**WHAT THE TASK ASKS**
Copy out the full listing below line by line, keeping every character the same.

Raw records

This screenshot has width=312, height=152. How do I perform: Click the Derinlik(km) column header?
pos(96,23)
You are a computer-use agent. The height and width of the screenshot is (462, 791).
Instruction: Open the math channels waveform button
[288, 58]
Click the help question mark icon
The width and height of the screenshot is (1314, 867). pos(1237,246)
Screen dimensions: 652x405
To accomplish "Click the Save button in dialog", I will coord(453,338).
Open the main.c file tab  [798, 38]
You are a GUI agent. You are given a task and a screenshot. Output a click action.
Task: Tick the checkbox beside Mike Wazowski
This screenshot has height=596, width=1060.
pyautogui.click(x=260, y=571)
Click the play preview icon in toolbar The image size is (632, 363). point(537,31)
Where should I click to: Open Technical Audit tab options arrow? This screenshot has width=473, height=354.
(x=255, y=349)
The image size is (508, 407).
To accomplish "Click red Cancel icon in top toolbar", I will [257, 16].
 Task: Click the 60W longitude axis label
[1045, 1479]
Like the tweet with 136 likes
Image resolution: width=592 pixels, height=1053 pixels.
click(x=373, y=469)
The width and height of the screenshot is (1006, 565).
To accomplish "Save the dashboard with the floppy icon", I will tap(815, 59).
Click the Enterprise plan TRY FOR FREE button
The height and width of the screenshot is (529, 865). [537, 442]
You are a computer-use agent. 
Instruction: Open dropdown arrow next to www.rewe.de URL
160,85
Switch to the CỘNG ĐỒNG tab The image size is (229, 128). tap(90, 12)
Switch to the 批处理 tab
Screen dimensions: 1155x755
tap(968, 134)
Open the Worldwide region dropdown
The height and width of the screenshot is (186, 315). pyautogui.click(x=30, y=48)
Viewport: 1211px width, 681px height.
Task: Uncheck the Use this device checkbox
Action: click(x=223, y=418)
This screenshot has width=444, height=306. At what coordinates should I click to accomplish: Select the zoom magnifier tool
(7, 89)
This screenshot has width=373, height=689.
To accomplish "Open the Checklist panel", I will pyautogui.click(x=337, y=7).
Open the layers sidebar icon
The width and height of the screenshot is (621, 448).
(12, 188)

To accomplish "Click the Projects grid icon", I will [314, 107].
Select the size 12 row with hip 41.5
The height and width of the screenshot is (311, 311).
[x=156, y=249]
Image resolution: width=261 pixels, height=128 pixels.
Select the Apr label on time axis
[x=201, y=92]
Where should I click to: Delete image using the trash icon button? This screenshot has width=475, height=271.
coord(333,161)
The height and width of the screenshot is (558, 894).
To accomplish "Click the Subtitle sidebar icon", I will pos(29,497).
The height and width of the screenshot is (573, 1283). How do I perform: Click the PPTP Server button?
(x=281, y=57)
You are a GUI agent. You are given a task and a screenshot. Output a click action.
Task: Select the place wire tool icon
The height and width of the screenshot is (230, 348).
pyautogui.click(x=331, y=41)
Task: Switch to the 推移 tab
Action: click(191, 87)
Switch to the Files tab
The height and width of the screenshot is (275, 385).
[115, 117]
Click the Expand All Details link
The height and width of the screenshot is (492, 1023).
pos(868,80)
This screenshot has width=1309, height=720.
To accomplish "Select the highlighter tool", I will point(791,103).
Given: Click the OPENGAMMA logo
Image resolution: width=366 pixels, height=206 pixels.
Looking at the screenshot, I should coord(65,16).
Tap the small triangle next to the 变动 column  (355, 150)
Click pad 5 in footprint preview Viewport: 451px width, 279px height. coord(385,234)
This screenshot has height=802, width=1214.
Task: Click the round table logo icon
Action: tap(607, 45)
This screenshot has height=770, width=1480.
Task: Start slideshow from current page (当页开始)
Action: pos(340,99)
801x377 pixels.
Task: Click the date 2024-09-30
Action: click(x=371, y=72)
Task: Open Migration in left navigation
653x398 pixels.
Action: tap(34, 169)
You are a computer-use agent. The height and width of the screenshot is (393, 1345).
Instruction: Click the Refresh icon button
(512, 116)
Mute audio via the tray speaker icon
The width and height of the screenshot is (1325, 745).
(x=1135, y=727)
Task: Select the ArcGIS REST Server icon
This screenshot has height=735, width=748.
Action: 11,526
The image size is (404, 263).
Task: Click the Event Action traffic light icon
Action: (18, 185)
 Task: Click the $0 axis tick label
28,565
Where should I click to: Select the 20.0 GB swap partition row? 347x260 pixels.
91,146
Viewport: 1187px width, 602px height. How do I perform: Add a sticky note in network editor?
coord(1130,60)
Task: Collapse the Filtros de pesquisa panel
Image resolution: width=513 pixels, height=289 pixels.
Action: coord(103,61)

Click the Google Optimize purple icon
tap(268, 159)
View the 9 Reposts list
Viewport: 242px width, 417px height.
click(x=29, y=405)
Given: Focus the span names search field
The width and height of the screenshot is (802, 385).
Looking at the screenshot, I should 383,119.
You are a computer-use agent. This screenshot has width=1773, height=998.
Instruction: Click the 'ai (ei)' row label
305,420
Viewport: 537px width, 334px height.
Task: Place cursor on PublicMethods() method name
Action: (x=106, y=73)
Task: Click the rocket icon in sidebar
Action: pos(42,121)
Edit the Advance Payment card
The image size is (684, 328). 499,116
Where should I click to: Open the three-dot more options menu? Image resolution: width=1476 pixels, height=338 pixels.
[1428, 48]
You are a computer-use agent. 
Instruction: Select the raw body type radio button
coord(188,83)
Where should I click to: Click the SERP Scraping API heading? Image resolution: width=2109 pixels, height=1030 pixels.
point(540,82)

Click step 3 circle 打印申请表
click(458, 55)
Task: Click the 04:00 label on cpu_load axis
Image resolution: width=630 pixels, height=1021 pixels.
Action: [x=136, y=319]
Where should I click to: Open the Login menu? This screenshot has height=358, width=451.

**FULL OUTPUT**
This screenshot has width=312, height=152. How do I perform: Click the Derinlik(km) column header?
pos(96,23)
You are a computer-use agent. The height and width of the screenshot is (462, 791).
Instruction: Open the math channels waveform button
[288, 58]
Click the help question mark icon
The width and height of the screenshot is (1314, 867). pos(1237,246)
Screen dimensions: 652x405
To accomplish "Click the Save button in dialog", I will coord(453,338).
Open the main.c file tab  [798, 38]
You are a GUI agent. You are given a task and a screenshot. Output a click action.
Task: Tick the checkbox beside Mike Wazowski
This screenshot has height=596, width=1060.
pyautogui.click(x=260, y=571)
Click the play preview icon in toolbar The image size is (632, 363). point(537,31)
Where should I click to: Open Technical Audit tab options arrow? This screenshot has width=473, height=354.
(x=255, y=349)
The image size is (508, 407).
To accomplish "Click red Cancel icon in top toolbar", I will [257, 16].
 Task: Click the 60W longitude axis label
[1045, 1479]
Like the tweet with 136 likes
Image resolution: width=592 pixels, height=1053 pixels.
click(x=373, y=469)
The width and height of the screenshot is (1006, 565).
To accomplish "Save the dashboard with the floppy icon", I will tap(815, 59).
Click the Enterprise plan TRY FOR FREE button
The height and width of the screenshot is (529, 865). [537, 442]
You are a computer-use agent. 
Instruction: Open dropdown arrow next to www.rewe.de URL
160,85
Switch to the CỘNG ĐỒNG tab The image size is (229, 128). tap(90, 12)
Switch to the 批处理 tab
Screen dimensions: 1155x755
tap(968, 134)
Open the Worldwide region dropdown
The height and width of the screenshot is (186, 315). pyautogui.click(x=30, y=48)
Viewport: 1211px width, 681px height.
Task: Uncheck the Use this device checkbox
Action: click(x=223, y=418)
This screenshot has width=444, height=306. At what coordinates should I click to accomplish: Select the zoom magnifier tool
(7, 89)
This screenshot has width=373, height=689.
To accomplish "Open the Checklist panel", I will pyautogui.click(x=337, y=7).
Open the layers sidebar icon
The width and height of the screenshot is (621, 448).
(12, 188)

To accomplish "Click the Projects grid icon", I will [314, 107].
Select the size 12 row with hip 41.5
The height and width of the screenshot is (311, 311).
[x=156, y=249]
Image resolution: width=261 pixels, height=128 pixels.
Select the Apr label on time axis
[x=201, y=92]
Where should I click to: Delete image using the trash icon button? This screenshot has width=475, height=271.
coord(333,161)
The height and width of the screenshot is (558, 894).
To accomplish "Click the Subtitle sidebar icon", I will pos(29,497).
The height and width of the screenshot is (573, 1283). How do I perform: Click the PPTP Server button?
(x=281, y=57)
You are a GUI agent. You are given a task and a screenshot. Output a click action.
Task: Select the place wire tool icon
The height and width of the screenshot is (230, 348).
pyautogui.click(x=331, y=41)
Task: Switch to the 推移 tab
Action: click(191, 87)
Switch to the Files tab
The height and width of the screenshot is (275, 385).
[115, 117]
Click the Expand All Details link
The height and width of the screenshot is (492, 1023).
pos(868,80)
This screenshot has width=1309, height=720.
To accomplish "Select the highlighter tool", I will point(791,103).
Given: Click the OPENGAMMA logo
Image resolution: width=366 pixels, height=206 pixels.
Looking at the screenshot, I should coord(65,16).
Tap the small triangle next to the 变动 column  (355, 150)
Click pad 5 in footprint preview Viewport: 451px width, 279px height. coord(385,234)
This screenshot has height=802, width=1214.
Task: Click the round table logo icon
Action: tap(607, 45)
This screenshot has height=770, width=1480.
Task: Start slideshow from current page (当页开始)
Action: pos(340,99)
801x377 pixels.
Task: Click the date 2024-09-30
Action: click(x=371, y=72)
Task: Open Migration in left navigation
653x398 pixels.
Action: tap(34, 169)
You are a computer-use agent. The height and width of the screenshot is (393, 1345).
Instruction: Click the Refresh icon button
(512, 116)
Mute audio via the tray speaker icon
The width and height of the screenshot is (1325, 745).
(x=1135, y=727)
Task: Select the ArcGIS REST Server icon
This screenshot has height=735, width=748.
Action: 11,526
The image size is (404, 263).
Task: Click the Event Action traffic light icon
Action: (18, 185)
 Task: Click the $0 axis tick label
28,565
Where should I click to: Select the 20.0 GB swap partition row? 347x260 pixels.
91,146
Viewport: 1187px width, 602px height. How do I perform: Add a sticky note in network editor?
coord(1130,60)
Task: Collapse the Filtros de pesquisa panel
Image resolution: width=513 pixels, height=289 pixels.
Action: coord(103,61)

Click the Google Optimize purple icon
tap(268, 159)
View the 9 Reposts list
Viewport: 242px width, 417px height.
click(x=29, y=405)
Given: Focus the span names search field
The width and height of the screenshot is (802, 385).
Looking at the screenshot, I should 383,119.
You are a computer-use agent. This screenshot has width=1773, height=998.
Instruction: Click the 'ai (ei)' row label
305,420
Viewport: 537px width, 334px height.
Task: Place cursor on PublicMethods() method name
Action: (x=106, y=73)
Task: Click the rocket icon in sidebar
Action: pos(42,121)
Edit the Advance Payment card
The image size is (684, 328). 499,116
Where should I click to: Open the three-dot more options menu? Image resolution: width=1476 pixels, height=338 pixels.
[1428, 48]
You are a computer-use agent. 
Instruction: Select the raw body type radio button
coord(188,83)
Where should I click to: Click the SERP Scraping API heading? Image resolution: width=2109 pixels, height=1030 pixels.
point(540,82)

Click step 3 circle 打印申请表
click(458, 55)
Task: Click the 04:00 label on cpu_load axis
Image resolution: width=630 pixels, height=1021 pixels.
Action: [x=136, y=319]
Where should I click to: Open the Login menu? This screenshot has height=358, width=451.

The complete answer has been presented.